TASK - Please, without any pictures, set down exactly the part of the listing below that opens with the line containing "Click the green checkmark Completed icon" and closes with the line containing "Screen dimensions: 358x358".

THE DATA -
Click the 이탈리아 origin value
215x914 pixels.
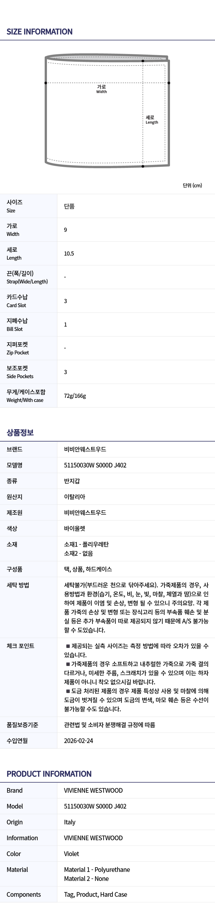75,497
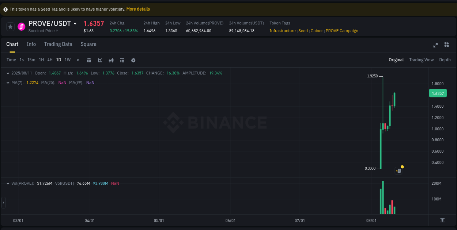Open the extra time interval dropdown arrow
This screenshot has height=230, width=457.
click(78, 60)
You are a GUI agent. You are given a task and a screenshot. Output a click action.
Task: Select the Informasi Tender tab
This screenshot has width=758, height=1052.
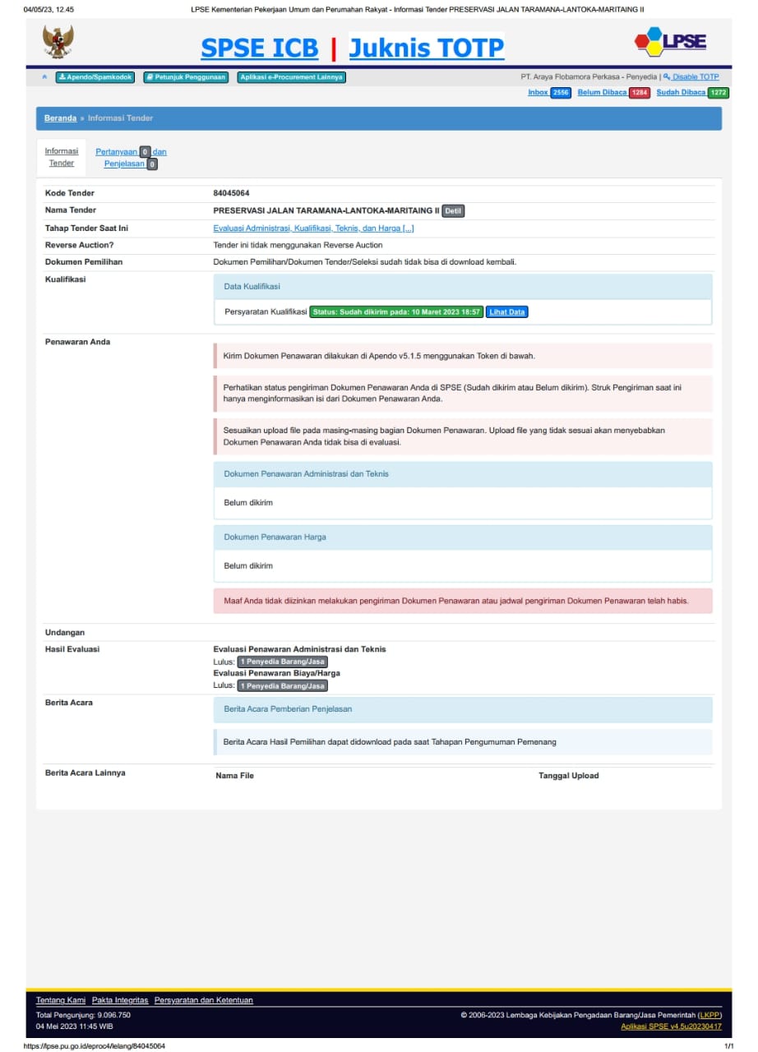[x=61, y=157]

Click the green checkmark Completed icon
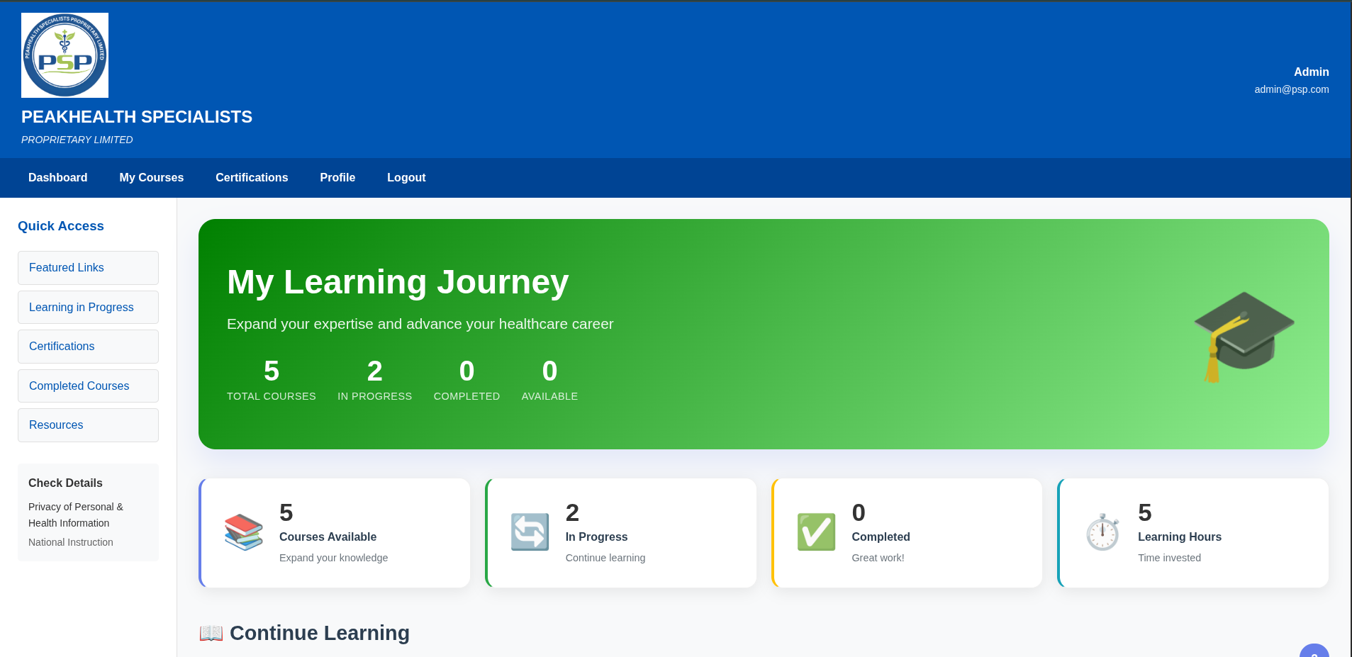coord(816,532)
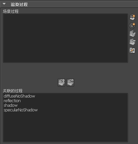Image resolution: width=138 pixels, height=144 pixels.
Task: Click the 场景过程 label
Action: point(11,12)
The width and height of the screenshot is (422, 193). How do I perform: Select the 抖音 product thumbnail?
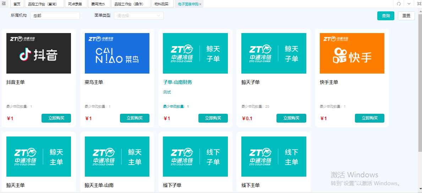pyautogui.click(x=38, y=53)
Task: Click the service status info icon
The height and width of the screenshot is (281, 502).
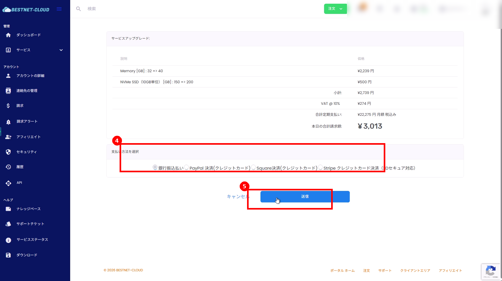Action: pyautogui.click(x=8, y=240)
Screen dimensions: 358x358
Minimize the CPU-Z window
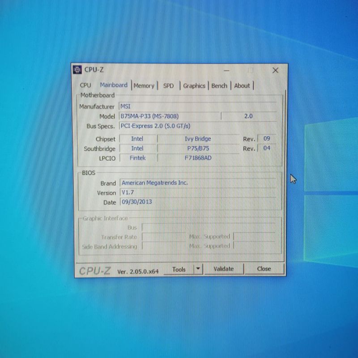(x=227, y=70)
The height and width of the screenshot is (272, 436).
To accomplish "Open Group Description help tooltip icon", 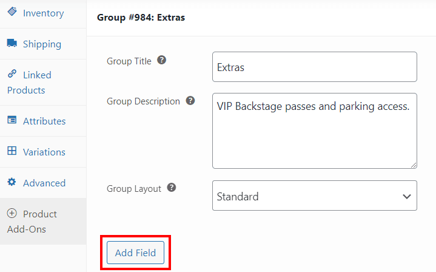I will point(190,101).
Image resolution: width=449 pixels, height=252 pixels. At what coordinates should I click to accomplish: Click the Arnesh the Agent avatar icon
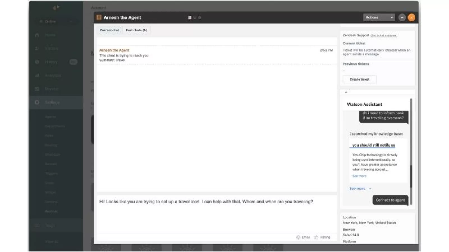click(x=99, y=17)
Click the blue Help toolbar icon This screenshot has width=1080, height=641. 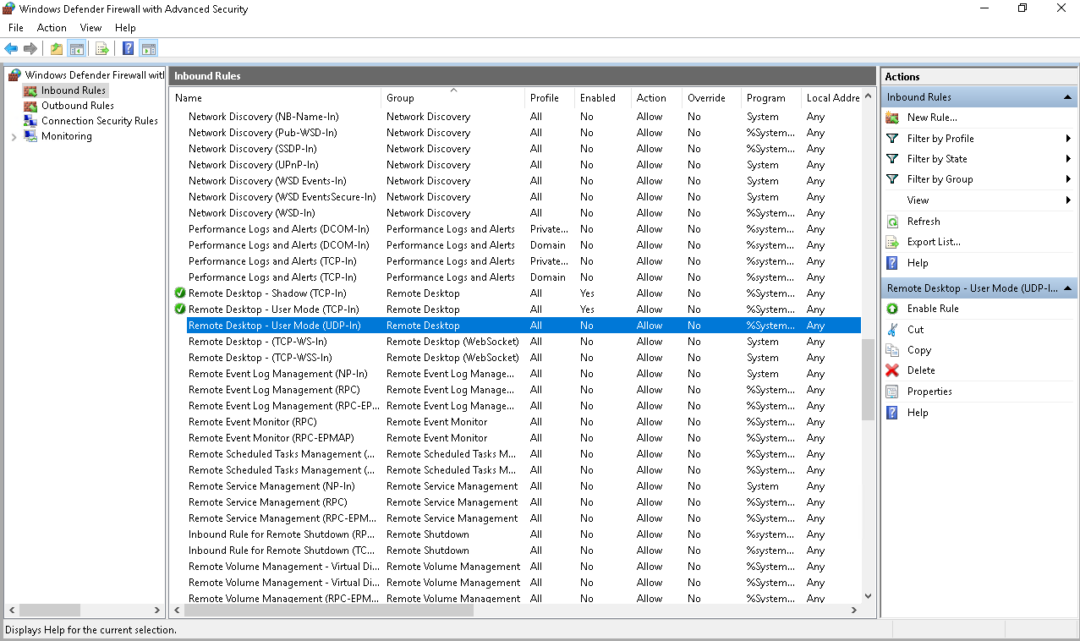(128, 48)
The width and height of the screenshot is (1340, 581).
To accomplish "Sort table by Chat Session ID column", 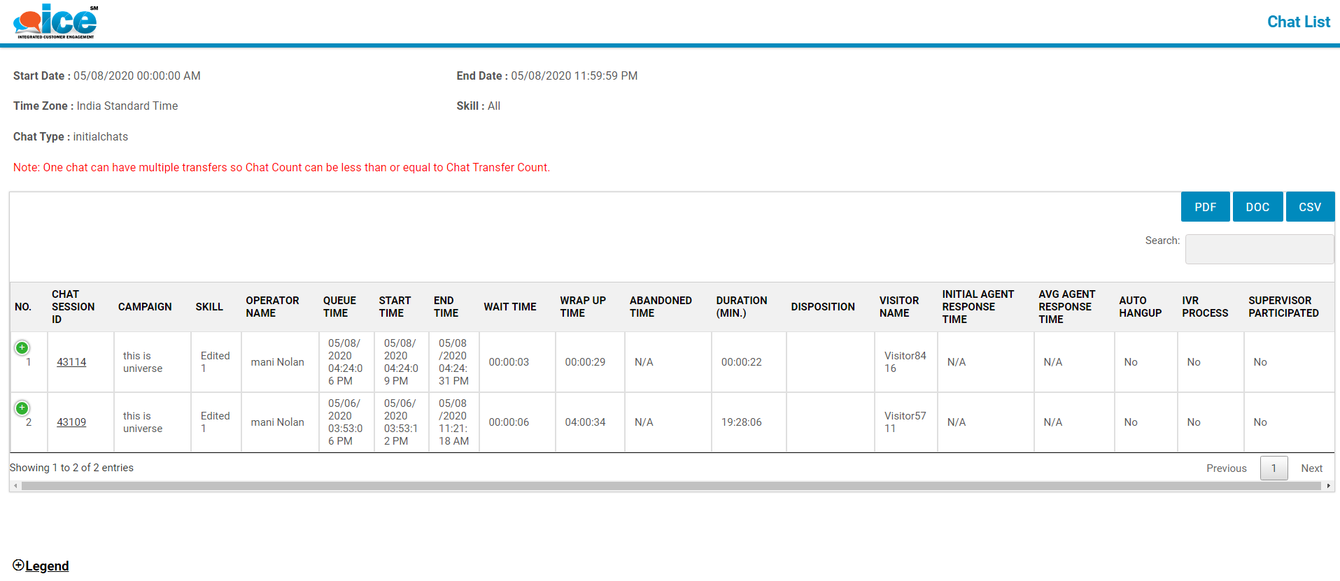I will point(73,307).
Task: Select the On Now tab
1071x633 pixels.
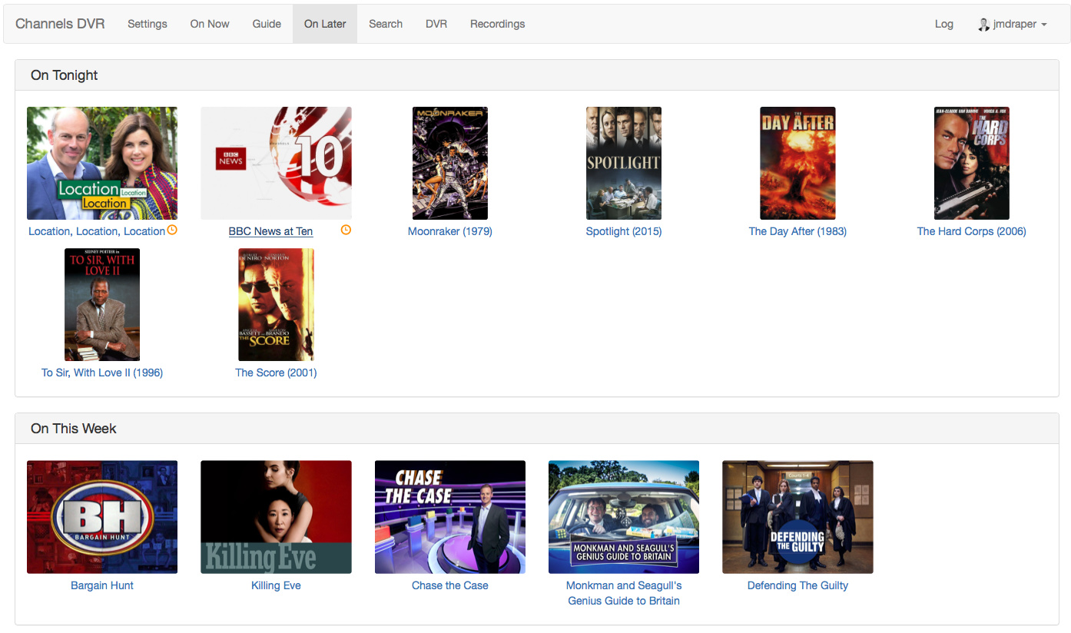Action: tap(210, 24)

ANSWER TO THIS PROBLEM -
Click the green checkmark Completed icon
coord(816,532)
Image resolution: width=138 pixels, height=144 pixels.
Task: Click the 场景过程 label
Action: point(11,12)
The width and height of the screenshot is (422, 193). How do I perform: Select the 抖音 product thumbnail?
pyautogui.click(x=38, y=53)
Task: Click the service status info icon
The height and width of the screenshot is (281, 502).
Action: pyautogui.click(x=8, y=240)
Screen dimensions: 358x358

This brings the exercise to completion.